My dear friend Joanna and I often met for lunch at a quaint restaurant in town. The Olde House Cafe had a garden patio where we would wile away the afternoon pondering the secrets of the universe. In 2016, Joanna's inquisitiveness about the afterlife ended up in an uplifting book she wrote, Passing On, How to Prepare Ourselves for the Afterlife.
Do we meet up with loved ones after we pass on?
Do we take form as a physical entity or are we pure essence?
Do time and space exist in the afterlife?
What are the characteristics of the afterlife-- is it as joyful, loving as forgiving as those who have undergone a Near-Death Experience claim?
Last week, I found her book, Passing On, tucked away in the hall bookcase. I wondered then about the timing. We'd had a little disagreement. I hadn't seen my dear friend for over a year. Our phone calls had dwindled to an occasional email, a birthday card. Joanna, a prolific author, was in healing mode while steeped in writing several projects. Our paths took a different direction.

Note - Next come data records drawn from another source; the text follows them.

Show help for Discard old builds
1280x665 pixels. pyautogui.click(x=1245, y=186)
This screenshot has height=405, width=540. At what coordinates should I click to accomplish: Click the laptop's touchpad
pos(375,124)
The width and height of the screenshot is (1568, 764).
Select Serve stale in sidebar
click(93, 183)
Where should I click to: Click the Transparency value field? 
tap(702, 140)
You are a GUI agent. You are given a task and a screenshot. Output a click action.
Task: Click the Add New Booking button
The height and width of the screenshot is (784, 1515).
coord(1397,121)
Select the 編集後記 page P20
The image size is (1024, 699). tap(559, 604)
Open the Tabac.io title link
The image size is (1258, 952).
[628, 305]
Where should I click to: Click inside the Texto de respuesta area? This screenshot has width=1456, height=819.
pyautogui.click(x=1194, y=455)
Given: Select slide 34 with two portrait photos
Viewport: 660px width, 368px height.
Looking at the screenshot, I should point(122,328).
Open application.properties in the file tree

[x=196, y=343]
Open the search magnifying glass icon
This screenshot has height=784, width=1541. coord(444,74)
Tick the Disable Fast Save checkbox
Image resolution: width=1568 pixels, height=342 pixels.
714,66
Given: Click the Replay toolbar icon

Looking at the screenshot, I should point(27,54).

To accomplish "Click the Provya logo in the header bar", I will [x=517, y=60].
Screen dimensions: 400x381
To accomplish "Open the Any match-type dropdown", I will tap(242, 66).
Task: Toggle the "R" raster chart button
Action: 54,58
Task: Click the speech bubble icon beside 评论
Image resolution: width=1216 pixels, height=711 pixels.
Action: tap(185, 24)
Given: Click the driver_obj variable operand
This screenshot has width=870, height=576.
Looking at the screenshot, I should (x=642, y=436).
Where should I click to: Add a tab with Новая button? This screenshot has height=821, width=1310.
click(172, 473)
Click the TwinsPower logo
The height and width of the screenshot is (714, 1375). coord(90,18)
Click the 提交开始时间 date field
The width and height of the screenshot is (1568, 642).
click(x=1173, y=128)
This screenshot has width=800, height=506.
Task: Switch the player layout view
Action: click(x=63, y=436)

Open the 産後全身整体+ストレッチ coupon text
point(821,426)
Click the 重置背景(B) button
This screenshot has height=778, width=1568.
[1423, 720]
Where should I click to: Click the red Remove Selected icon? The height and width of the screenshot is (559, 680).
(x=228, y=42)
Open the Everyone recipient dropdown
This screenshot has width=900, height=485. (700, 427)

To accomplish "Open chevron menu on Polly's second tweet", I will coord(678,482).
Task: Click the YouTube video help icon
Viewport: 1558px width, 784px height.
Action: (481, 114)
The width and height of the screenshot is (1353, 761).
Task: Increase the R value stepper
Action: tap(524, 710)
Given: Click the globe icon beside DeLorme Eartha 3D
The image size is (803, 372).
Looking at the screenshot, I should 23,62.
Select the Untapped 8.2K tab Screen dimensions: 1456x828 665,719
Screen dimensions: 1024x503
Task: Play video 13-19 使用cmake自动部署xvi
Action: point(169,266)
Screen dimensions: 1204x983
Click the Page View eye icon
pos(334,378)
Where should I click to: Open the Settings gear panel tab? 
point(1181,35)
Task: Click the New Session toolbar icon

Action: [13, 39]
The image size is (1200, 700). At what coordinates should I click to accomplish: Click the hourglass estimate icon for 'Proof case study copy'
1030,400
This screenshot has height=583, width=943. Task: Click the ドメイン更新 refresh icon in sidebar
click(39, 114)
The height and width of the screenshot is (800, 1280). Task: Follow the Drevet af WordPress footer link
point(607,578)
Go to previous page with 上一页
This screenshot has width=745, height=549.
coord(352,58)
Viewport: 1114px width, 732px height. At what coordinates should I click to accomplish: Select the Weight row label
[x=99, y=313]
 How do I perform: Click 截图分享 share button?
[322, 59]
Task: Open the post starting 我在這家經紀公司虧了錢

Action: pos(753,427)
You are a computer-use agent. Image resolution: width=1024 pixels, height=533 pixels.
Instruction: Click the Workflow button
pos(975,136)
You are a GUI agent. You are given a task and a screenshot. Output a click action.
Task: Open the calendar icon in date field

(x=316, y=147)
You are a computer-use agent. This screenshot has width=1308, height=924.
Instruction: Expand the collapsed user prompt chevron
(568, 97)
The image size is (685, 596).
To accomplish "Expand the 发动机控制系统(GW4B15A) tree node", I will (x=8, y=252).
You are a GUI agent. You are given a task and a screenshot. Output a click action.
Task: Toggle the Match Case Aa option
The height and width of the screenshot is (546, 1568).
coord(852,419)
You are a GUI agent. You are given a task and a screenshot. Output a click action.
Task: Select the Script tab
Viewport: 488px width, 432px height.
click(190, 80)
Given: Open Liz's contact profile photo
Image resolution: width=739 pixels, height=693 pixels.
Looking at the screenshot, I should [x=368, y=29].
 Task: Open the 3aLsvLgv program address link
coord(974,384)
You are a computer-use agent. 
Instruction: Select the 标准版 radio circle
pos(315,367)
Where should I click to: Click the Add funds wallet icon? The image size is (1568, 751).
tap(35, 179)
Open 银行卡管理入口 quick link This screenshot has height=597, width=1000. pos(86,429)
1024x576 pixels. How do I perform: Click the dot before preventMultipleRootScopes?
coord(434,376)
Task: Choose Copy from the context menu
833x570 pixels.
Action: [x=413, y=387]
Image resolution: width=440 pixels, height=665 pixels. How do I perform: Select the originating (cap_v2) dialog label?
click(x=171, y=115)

Then, yesterday an angel whim guided me to do a Google search.
My dear friend had passed on 7/ll. A wave of conflicting emotions hit me at once. Joy for her graduation, sadness for the loss of her physical presence.
No wonder I'd felt such a strong urge to drive by her house when in Daytona Beach last Wednesday. The little bridge crossing had been closed, under construction. My wish to stop by to give her a spontaneous hug had been blocked.
Now I understood why... Joanna had already crossed over to the other side.
"Just As It Should Be," is one of the many chapters in Passing On that brings understanding. Everything is perfect as it is.
This played out as I reread a passage I'd quoted in an amazon book review of her first book, Widow: A Survival Guide for the First Year published in 2012. Tearfully, I was amazed how that beautiful experience painted the cover of Passing On. Just as it should be.
"The sun is beginning to sink now, and the light over the ocean is beautiful. I can't see the sunset here--I'm on the ocean side--but I know when I walk over the little wooden bridge toward the river, I'll see it. I'll be doing that very soon. Our recovery is a bit like that--we can't quite see the dazzle of color that we know is us--not quite yet, but the inner light is changing. We can feel something new and different emerging. We know that eventually we're going to walk over that bridge into a new and glorious self."